8:25 pm on Jun 15, 2015 (gmt 0)

10+ Year Member



I have a web site into which I am trying to put a public and private directory.

\.htaccess
\public
\private

The idea here is that all traffic gies to public except traffic with /dashboard in the url; which is directed to private.

So far I have:

<IfModule mod_rewrite.c>
RewriteEngine On
#RewriteRule ^(dashboard)($|/) - [L] <-----this is I think where the area of issue is...
RewriteRule ^$ public/ [L]
RewriteRule (.*) public/$1 [L]
</IfModule>

Any ideas would be greatly appreciated...

lucy24

11:28 pm on Jun 15, 2015 (gmt 0)

WebmasterWorld Senior Member 10+ Year Member Top Contributors Of The Month



Is this htaccess file located in the directory that contains both /public/ and /private/ ? If so, the rule will always fail, because anchors in the pattern of a RewriteRule are determined by what physical directory it's located in. (Same as if you were in a <Directory> section in the config file.) That is, the ^ means "the current directory" not "the domain root". It's different from targets, which always start from the root unless you explicitly say otherwise.

#RewriteRule ^(dashboard)($|/) - [L]

What is this rule intended to do? As written, it doesn't do anything at all except stop execution of mod_rewrite. What's the capture for?

For that matter, what's the <IfModule> for? Either you've got mod_rewrite or you haven't. Note too, and far more seriously, that if you have RewriteRules in this location, you've pretty well given up the possibility of having further RewriteRules in the separate /public/ and /private/ directories where you really need them. That is, it's technically possible to have RewriteRules more than once along the same path, but things are very very unlikely to work the way you want.

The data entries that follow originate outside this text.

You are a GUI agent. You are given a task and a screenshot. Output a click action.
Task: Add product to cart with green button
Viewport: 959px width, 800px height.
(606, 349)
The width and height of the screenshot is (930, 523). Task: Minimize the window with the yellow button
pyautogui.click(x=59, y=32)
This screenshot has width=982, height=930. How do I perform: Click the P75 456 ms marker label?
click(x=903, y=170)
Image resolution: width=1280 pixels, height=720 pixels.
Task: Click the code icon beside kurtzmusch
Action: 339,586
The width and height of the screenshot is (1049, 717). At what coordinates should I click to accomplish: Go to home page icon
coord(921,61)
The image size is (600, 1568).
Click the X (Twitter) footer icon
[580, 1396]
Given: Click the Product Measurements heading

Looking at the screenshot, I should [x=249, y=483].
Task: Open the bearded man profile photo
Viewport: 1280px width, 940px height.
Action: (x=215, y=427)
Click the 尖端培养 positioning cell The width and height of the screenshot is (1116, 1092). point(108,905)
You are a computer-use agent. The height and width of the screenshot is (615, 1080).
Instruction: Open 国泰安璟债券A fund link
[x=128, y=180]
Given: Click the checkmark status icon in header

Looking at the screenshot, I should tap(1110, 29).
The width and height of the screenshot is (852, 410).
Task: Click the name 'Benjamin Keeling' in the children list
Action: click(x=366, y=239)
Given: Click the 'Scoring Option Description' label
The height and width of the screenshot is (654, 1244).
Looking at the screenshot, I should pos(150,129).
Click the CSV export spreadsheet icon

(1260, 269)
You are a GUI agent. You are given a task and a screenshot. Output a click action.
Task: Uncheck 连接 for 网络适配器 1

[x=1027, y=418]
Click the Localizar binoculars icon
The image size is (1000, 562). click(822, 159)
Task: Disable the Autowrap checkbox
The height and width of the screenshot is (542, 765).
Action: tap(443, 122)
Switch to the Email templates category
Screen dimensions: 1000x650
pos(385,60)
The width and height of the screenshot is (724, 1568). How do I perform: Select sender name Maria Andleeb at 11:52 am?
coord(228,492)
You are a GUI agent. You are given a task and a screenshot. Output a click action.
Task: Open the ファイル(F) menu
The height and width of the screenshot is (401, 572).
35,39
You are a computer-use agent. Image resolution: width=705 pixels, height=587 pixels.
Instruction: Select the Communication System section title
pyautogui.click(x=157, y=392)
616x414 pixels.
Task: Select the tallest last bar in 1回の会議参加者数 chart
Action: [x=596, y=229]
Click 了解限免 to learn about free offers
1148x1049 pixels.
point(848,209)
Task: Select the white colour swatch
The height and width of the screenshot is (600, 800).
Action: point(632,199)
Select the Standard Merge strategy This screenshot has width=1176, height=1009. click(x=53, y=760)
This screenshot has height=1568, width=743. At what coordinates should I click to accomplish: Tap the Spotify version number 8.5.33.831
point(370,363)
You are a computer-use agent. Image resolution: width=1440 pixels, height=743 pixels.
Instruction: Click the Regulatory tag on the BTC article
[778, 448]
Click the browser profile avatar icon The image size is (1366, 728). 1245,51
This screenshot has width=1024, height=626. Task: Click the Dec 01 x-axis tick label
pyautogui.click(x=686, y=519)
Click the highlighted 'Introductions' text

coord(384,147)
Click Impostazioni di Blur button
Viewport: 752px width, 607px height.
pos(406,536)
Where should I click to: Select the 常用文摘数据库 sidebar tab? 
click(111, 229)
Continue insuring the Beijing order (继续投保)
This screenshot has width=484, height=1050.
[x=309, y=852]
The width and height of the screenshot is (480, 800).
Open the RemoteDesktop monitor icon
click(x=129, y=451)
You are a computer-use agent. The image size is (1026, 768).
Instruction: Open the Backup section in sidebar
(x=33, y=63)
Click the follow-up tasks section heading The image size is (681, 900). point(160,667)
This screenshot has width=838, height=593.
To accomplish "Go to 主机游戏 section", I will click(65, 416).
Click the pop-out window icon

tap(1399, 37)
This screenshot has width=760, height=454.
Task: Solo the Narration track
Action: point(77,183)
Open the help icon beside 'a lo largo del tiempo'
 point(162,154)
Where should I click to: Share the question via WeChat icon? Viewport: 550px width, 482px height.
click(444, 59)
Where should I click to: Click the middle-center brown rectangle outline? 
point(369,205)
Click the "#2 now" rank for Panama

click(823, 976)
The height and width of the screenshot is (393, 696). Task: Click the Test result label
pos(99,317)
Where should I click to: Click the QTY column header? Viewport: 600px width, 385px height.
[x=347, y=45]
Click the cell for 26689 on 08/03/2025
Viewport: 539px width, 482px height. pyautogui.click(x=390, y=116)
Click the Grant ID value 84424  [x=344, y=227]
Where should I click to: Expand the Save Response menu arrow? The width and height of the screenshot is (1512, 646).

You don't need ($|/) In fact you don't need anything after /dashboard/ unless you've also got some other directory whose name is, say, "dashboardwidgets". In that case you might have to throw in a \b ("word break").

Predominant question: Is this your own server? What does the DNS point to? Seems as if what you really need is not a RewriteRule at all, but something involving mod_alias that points the /dashboard/ requests to a different directory.

Hornist

12:23 am on Jun 16, 2015 (gmt 0)

10+ Year Member



The .htaccess fie is on the same level as the public and private directories. All are in the site root.

The following works well to direct all traffic to the public directory:

RewriteEngine On
RewriteRule ^$ public/ [L]
RewriteRule (.*) public/$1 [L]

What I am asking is what a rule would look like to intercept the traffic containing /dashboard/ and redirect it to the /private directory?

lucy24

12:53 am on Jun 16, 2015 (gmt 0)

WebmasterWorld Senior Member 10+ Year Member Top Contributors Of The Month



It looks as if you simply didn't finish writing the intended rule,
RewriteRule ^(dashboard)($|/) - [L]

I can't do it for you because, among other things, only you know what you're rewriting to:
/private/dashboard/rest-of-path
or
/private/rest-of-path
or something else again. In any case, requests for example.com/dashboard without trailing slash will need an explicit redirect, which will have to be listed separately before the rewrite. (Search engines will ask for this form, and you can't leave it up to mod_dir because it isn't a real, physical directory.)

What happens if someone explicitly requests example.com/public/ or, for that matter, example.com/private/ ? I don't understand what prevents an infinite loop: example.com/public/public/public/public/ until the server gives up and throws a 500-class error.

Incidentally...
RewriteRule ^$ public/ [L]
RewriteRule (.*) public/$1 [L]
Why are there two rules? The form .* alone includes ^$ and there doesn't seem to be any special handling required, so it can all be expressed in a single rule if you've previously intercepted /dashboard/.

Oh, and do please put a / at the front of each target. It keeps malign robots from doing, er, whatever it is that malign robots do when given half a chance.

Edit:
redirect it to the /private directory

I'm assuming the word "redirect" here was simply a mistake.

Hornist

1:24 am on Jun 16, 2015 (gmt 0)

10+ Year Member



I am not an .htaccess expert. I pulled the rules for public from some examples in various forums. You; by way of contrast, are a blackbelt :) I will try this out, thank you very much!